*Text to read*:
Five Capabilities Needed For Effective Incident Response
Written by Angelo Castigliola   
Oct 06, 2014 at 07:11 AM

In Jim Aldridge’s Black Hack Asia Briefing 2014 talk “Beyond ‘Check The Box’: Powering Intrusion Investigations” Aldridge lays out the five basic capabilities for an effective Incident Response:

  • Mapping an IP address to a hostname
  • Identifying the systems to which a specific account authenticated
  • Determining the systems that communicated with a specific Internet IP address
  • Tracking domain name resolution attempts
  • Identifying indicators of compromise across the environment  

Six questions the lead IR responder is asked by executives:

  • What information was exposed?
  • Do I need to notify regulators or customers?
  • What is the extent of the compromise
  • How much money did we lose?
  • How did the attacker gain entry?
  • How do we effectively stop the attack and remove the attacker? 

 Questions the lead IR responder needs to answer during an investigation:

  • When and what was the earliest evidence of compromise?
  • How did the attacker gain entry?

*Provided records*:

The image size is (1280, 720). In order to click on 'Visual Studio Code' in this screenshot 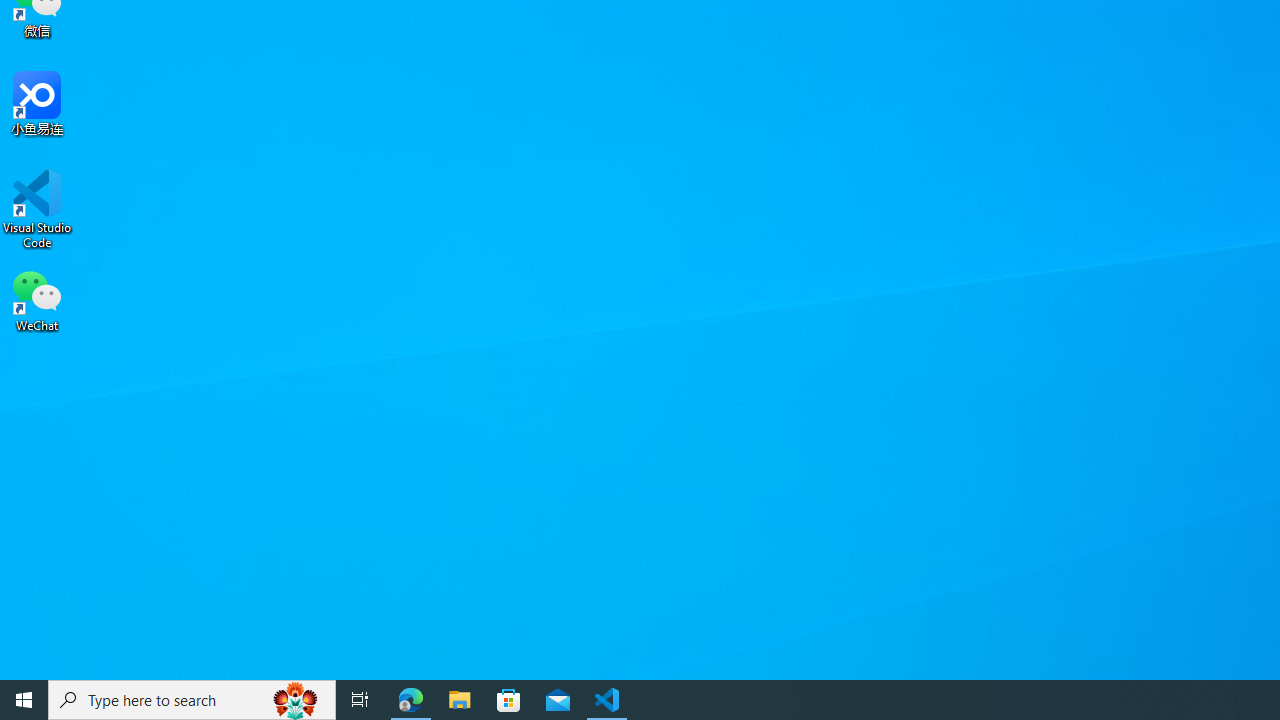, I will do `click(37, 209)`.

...

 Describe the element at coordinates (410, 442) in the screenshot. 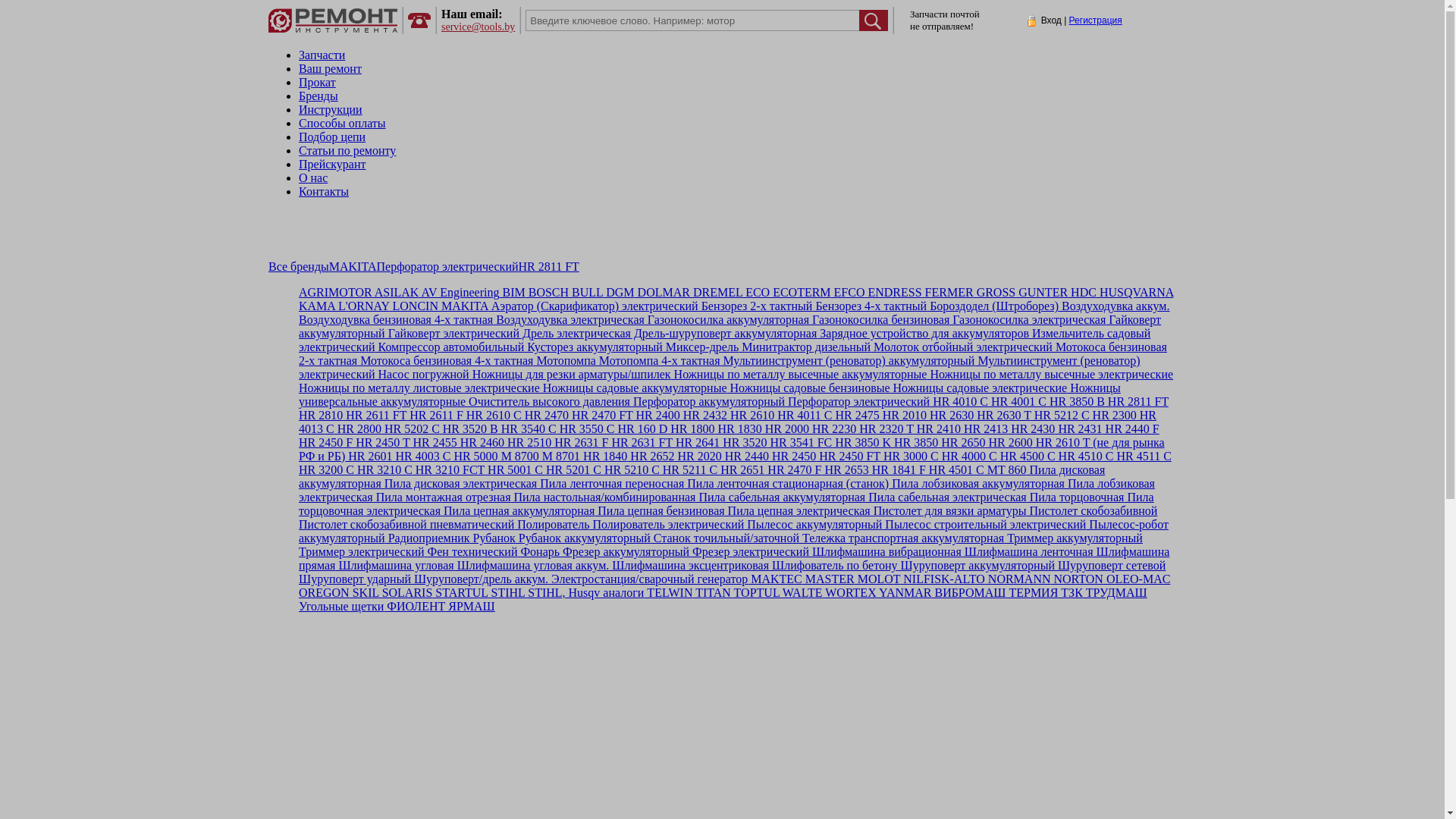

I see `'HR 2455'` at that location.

*Requirement 1*: Duplicate a portion of the incident response page: begin at the words "Six questions the" and stop after "remove the attacker?".
*Requirement 2*: In the incident response page, who gave the talk that lays out the five basic capabilities?

*Written answer 1*:
Six questions the lead IR responder is asked by executives:

  • What information was exposed?
  • Do I need to notify regulators or customers?
  • What is the extent of the compromise
  • How much money did we lose?
  • How did the attacker gain entry?
  • How do we effectively stop the attack and remove the attacker?

*Written answer 2*: Jim Aldridge